With construction optimistically expected to go on every day for over 18 months (which in all likelihood means 2-3 years), local residents and business owners must have every assurance that the sustained insult to the integrity of their homes and nearby historical Venice properties does not result in irreversible damage that forever changes the face of the community, not to mention the health and well-being of the buildings’ occupants should any of those buildings collapse. Liability extends to the city for endorsing such a dangerous plan.
Teague pins the need to dig such a deep, expensive ($5m) hole on the fact that his building is going to be so tall – tall enough, in fact, to exceed the historic area’s nearly sacred 35′ height restrictions by an entire 11′ story, in addition to rooftop decks. Otherwise, his profit margins won’t be wide enough. There are a number of obvious solutions to this problem (namely, don’t build it so tall, and you won’t have to dig it as deep), but there is a more pernicious threat hidden in Teague’s reasoning: he expects the neighborhood to pay for his profit margin with a dramatic drop in its quality of life.

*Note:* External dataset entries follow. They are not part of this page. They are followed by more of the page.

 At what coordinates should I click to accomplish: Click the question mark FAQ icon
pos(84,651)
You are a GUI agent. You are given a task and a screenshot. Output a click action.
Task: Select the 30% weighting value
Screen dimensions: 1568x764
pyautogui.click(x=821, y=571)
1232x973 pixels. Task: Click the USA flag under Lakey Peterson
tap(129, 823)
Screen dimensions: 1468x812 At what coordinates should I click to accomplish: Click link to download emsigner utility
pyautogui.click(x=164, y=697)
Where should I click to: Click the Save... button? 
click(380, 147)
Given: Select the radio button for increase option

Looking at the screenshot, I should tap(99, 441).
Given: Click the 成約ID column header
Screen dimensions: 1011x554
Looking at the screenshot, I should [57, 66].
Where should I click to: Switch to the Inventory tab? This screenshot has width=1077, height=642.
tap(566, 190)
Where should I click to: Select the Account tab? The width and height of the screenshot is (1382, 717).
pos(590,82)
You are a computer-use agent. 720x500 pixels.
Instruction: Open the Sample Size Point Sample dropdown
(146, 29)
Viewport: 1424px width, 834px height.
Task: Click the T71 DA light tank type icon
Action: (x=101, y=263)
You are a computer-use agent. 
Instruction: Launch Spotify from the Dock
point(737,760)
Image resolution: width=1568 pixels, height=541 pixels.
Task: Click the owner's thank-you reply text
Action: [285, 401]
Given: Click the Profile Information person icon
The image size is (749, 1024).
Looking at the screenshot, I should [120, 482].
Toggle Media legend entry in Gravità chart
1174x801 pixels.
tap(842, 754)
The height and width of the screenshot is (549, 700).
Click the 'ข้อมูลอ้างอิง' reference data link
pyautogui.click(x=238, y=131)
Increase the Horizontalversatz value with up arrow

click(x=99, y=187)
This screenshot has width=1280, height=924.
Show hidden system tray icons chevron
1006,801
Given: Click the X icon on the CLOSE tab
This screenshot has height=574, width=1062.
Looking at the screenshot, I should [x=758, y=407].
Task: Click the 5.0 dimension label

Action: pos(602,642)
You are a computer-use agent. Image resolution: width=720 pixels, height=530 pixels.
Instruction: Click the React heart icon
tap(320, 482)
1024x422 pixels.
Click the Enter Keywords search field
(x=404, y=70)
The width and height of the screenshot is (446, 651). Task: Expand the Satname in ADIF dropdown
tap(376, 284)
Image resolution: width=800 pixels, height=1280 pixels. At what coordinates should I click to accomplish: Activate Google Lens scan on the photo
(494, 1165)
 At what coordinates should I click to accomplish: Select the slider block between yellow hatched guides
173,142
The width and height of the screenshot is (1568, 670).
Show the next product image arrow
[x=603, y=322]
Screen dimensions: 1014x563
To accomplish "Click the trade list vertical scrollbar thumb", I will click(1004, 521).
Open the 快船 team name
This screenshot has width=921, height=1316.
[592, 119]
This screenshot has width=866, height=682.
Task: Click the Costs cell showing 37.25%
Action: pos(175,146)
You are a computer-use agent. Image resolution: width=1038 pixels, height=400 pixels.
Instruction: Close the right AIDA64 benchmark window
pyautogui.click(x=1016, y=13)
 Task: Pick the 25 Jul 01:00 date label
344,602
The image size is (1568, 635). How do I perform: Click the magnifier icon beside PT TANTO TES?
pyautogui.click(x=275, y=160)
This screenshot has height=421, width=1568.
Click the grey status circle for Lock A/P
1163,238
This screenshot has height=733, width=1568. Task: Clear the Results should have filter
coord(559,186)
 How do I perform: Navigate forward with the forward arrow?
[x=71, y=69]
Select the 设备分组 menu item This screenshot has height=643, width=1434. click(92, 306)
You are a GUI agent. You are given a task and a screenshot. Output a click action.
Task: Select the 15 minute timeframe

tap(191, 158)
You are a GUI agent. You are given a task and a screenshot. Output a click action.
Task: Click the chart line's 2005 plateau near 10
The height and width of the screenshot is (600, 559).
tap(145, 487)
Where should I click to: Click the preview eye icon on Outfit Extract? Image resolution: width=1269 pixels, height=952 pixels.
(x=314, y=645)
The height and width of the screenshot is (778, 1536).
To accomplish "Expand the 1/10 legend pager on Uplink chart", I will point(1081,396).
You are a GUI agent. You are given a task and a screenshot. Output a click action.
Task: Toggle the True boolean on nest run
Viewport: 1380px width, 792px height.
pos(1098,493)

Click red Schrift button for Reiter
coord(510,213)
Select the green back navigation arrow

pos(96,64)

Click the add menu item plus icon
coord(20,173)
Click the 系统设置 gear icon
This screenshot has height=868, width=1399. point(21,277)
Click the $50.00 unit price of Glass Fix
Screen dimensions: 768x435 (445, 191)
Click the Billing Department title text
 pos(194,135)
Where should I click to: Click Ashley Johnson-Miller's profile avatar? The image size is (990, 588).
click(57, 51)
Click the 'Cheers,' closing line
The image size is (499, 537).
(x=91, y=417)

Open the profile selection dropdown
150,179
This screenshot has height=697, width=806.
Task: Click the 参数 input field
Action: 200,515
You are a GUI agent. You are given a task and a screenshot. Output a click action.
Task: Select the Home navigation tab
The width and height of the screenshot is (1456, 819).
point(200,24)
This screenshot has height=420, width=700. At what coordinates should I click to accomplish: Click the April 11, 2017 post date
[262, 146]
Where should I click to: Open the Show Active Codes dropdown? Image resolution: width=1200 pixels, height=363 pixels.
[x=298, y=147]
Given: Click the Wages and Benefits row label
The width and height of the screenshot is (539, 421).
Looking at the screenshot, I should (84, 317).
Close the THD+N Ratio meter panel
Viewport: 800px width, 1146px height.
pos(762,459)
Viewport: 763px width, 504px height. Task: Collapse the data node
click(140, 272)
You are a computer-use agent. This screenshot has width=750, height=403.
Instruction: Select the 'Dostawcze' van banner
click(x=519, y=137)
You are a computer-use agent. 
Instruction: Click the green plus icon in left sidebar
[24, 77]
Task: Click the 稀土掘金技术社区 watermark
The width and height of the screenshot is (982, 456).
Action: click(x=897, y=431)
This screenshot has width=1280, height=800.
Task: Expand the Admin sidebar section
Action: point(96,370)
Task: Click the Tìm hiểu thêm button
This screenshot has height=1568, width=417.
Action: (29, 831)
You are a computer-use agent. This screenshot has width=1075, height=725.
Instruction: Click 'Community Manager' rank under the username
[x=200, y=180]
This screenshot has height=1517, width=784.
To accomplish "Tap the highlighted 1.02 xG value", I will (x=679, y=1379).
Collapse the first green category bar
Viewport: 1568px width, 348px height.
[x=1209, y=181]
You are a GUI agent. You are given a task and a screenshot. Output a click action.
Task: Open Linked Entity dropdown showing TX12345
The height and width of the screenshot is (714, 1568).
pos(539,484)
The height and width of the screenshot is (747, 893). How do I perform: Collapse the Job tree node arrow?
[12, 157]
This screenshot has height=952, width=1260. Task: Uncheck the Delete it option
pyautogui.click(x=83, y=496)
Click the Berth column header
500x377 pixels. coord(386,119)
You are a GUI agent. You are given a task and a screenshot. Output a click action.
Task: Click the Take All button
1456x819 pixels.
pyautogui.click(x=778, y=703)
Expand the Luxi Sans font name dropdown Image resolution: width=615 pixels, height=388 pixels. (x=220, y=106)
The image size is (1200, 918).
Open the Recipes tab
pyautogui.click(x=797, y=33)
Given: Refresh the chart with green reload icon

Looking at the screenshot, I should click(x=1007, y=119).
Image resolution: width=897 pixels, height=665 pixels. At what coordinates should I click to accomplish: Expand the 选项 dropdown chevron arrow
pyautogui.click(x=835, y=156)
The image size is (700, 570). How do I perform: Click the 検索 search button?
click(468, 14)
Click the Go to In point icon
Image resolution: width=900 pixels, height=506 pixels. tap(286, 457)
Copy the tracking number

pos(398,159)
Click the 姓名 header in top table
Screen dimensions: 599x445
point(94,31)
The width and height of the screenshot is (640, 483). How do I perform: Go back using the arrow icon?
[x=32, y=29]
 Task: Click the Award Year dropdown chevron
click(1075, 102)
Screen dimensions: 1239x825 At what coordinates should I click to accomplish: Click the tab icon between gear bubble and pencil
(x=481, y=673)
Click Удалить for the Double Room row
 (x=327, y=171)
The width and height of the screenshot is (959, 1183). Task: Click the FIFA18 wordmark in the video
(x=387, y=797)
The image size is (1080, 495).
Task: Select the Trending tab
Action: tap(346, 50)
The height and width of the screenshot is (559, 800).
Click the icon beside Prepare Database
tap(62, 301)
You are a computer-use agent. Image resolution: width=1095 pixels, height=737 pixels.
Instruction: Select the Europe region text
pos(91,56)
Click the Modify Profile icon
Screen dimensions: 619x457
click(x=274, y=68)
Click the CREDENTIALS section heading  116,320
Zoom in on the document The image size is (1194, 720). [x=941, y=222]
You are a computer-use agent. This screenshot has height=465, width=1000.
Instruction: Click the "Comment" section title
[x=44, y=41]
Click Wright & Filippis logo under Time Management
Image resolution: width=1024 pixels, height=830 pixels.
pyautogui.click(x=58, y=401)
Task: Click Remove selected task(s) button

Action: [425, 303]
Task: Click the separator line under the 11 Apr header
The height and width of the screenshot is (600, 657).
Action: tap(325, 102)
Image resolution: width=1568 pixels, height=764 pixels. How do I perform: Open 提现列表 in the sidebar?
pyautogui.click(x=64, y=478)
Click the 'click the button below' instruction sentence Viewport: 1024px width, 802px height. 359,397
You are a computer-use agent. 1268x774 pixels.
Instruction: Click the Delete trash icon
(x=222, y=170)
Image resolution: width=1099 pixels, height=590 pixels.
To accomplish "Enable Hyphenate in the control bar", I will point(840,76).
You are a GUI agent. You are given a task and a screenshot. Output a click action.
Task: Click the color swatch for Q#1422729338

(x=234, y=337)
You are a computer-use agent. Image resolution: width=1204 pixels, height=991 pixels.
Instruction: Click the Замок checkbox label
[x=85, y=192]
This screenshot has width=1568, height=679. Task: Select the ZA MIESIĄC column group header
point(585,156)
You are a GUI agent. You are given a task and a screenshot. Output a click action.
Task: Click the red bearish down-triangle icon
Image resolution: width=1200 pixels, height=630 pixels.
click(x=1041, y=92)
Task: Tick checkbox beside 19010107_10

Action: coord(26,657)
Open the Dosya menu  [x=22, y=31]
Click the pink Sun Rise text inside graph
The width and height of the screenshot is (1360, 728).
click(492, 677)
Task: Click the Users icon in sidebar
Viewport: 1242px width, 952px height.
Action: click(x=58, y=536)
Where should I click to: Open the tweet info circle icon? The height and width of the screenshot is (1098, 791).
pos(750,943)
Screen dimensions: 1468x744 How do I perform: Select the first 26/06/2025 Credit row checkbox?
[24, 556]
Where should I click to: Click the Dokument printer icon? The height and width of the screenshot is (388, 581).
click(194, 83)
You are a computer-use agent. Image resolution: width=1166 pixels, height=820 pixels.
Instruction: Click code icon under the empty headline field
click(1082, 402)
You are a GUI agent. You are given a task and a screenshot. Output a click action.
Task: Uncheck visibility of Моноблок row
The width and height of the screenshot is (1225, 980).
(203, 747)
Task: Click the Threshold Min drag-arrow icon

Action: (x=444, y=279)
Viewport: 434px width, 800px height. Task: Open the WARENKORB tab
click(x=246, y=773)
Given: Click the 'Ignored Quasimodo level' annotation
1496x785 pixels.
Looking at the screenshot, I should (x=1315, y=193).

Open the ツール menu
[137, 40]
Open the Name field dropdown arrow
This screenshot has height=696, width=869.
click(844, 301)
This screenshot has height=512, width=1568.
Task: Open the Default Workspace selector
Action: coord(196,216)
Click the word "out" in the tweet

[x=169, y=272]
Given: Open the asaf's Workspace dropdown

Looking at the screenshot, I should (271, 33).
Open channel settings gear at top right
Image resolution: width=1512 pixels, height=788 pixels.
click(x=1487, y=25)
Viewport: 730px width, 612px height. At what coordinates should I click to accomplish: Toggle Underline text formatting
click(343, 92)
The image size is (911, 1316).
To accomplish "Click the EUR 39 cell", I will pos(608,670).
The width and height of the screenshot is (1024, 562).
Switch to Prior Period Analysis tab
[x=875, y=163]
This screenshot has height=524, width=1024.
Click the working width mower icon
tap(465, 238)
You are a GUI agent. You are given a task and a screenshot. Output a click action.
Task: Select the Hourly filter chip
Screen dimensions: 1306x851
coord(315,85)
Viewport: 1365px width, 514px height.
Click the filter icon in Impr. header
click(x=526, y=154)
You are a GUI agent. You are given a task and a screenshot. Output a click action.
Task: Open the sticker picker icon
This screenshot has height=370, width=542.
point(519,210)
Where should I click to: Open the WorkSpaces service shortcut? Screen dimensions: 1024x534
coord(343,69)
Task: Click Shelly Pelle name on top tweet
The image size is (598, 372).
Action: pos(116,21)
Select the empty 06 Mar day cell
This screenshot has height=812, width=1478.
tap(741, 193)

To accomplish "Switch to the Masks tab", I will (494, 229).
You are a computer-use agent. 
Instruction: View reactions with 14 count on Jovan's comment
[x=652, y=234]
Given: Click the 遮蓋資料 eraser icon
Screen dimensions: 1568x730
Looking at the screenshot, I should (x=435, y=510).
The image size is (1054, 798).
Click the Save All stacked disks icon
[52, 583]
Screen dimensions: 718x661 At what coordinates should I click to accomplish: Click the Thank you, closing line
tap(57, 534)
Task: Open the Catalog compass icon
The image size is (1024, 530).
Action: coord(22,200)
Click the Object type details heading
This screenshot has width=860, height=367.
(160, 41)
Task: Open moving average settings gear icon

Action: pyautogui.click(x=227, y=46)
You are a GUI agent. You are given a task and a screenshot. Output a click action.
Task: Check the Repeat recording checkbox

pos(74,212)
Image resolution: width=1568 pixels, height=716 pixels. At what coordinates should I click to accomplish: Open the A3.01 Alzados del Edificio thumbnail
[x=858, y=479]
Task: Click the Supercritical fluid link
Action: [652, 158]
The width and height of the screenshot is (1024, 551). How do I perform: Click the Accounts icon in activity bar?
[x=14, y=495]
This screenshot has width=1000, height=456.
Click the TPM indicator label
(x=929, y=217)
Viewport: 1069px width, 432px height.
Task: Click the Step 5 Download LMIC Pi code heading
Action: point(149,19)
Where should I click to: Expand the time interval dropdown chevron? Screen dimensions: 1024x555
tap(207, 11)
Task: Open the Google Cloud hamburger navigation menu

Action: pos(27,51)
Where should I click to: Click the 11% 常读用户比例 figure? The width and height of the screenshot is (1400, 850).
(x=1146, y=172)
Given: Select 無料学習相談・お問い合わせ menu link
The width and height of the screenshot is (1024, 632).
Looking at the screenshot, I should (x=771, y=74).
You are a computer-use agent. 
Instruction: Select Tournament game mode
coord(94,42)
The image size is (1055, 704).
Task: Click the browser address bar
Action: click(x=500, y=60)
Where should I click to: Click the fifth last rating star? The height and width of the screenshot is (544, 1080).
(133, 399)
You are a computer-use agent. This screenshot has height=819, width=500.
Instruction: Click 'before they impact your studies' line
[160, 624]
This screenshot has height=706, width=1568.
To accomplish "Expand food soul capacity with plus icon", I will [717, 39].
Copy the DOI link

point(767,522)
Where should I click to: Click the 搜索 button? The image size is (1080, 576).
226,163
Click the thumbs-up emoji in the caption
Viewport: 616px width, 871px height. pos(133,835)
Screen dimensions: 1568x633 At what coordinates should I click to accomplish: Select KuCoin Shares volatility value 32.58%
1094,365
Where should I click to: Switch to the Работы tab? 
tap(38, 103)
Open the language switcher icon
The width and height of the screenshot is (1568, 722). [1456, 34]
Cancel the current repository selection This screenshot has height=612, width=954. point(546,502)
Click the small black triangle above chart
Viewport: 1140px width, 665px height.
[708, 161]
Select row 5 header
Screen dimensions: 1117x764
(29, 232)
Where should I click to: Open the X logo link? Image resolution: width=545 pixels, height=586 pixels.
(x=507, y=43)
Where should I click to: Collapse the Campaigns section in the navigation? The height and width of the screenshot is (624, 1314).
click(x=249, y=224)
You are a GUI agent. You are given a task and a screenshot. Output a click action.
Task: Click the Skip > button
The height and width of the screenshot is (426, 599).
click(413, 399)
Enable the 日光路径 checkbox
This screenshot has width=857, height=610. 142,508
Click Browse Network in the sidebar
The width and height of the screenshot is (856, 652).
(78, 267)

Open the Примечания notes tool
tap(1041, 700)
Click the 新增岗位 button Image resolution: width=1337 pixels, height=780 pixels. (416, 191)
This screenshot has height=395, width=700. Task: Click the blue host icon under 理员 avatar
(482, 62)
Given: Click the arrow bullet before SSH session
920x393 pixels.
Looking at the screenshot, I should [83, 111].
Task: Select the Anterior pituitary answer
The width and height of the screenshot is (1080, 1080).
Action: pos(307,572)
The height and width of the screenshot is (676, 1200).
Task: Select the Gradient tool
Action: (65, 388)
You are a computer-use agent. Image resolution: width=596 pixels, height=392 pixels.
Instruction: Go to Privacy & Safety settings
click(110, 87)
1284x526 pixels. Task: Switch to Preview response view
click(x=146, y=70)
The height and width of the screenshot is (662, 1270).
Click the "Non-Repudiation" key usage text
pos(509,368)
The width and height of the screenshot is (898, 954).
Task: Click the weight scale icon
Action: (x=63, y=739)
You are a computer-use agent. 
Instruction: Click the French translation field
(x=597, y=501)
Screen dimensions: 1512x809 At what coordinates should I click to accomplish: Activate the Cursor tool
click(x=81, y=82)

The 35′ height limit was set in place by the City Council and the Coastal Commission to protect both the heritage of Venice and the quality of life for all its residents, not just those who can afford multi-million dollar condos. While we each live in Venice for our own particular reasons, it’s safe to say the basic elements we are afforded here – sunlight and an ocean breeze – are among the most treasured. They are so ingrained in the Venice lifestyle; fact is we often take them for granted….until they’re gone. A development of this scale, bulk and density would indeed get them gone, and is more appropriate to downtown Santa Monica, Marina del Rey, or next to the Grove in midtown than it is here. It will have a dramatic impact on neighbors in every direction, and sets a dangerous precedent for the historic community’s future. Don’t let it happen.